**Work to do**
1 – Using the Tonganoxie community review below, decide whether each statement agrees with it, answering yes or no and quoting the words of the text that settle it. (a) The Tonganoxie Debate team went to the 4A State Championship in Lawrence. (b) Harold and Audrey Irick are from Leavenworth. (c) The award winners Damon New announced were for 1998.
2 – Carry on the Tonganoxie community review below from the point where it stops.

**Excerpt**
(begin)

Remember When: A Community Review for Jan. 25, 2023 | News, Sports, Jobs

Tonganoxie Community Historical Society Museum

25 years ago: Jan. 28, 1998

Damon New, Leavenworth County Key Banker of the Kansas Bankers Association and representative of the First Satte Bank and Trust of Tonganoxie and Basehor, today announced the winners of the Leavenworth Soil Conservation and Windbreak award for 1997. Soil Conservation Awards go to Lee and Virginia Wake of Leavenworth, Harold and Audrey Irick of Mission, and Robert and Jane Sexton of Lawrence.

The Tonganoxie Debate team went to the 4A State Championship in Lawrence. This year’s squad is the first one Steve Harrell has coached since they were freshmen. This longevity is one of the reasons Tonganoxie has done so well. Mark Dean and Carol Folsom are pictured holding the trophuy for Two Person State Champions.

(end)

**Collected data**
(begin)

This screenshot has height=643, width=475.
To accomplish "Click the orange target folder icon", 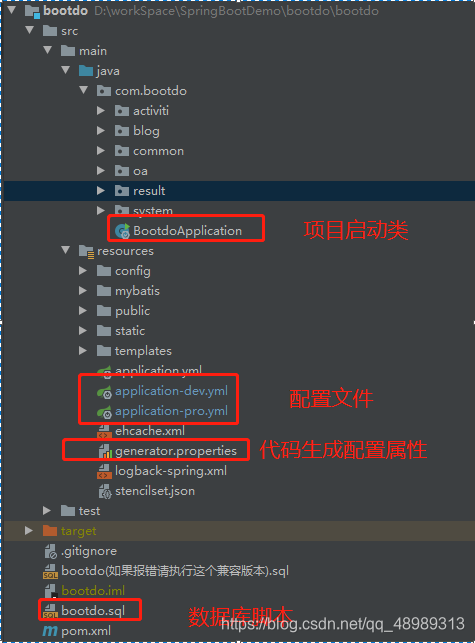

(end)

**Outputs for the tasks**
1 –
(a) Yes: "The Tonganoxie Debate team went to the 4A State Championship in Lawrence."
(b) No: "Harold and Audrey Irick of Mission"
(c) No: "the winners of the Leavenworth Soil Conservation and Windbreak award for 1997"

2 –
50 years ago: Jan. 25, 1973

Another car went swimming at the state lake one evening last week. Net results were one wet wife, one irate husband, and a very damp automobile. The water was cold too.

Roger Brandt of Basehor was named The Outstanding Young Farmer for 1972-73 for the Tonganoxie area by the Tonganoxie Jaycees. Nominees for the Outstanding Young Farmer award were Roger Brandt, Tom Norman, Mike McGraw, Bill Murr, and Ron Lindel.

The Tonganoxie Housing Authority has been notified by the Department of Housing and Urban Development of the status of its housing for the elderly project application. It is indefinitely halted.

James S. Watson, manager of Leavenworth-Jefferson Electric Cooperatives, Inc. has been elected a director of Leavenworth Mutual Savings and Loan Association. A native of Paola, Mr. Watson joined his present company in 1947, after serving in the army. He has been manager since 1951.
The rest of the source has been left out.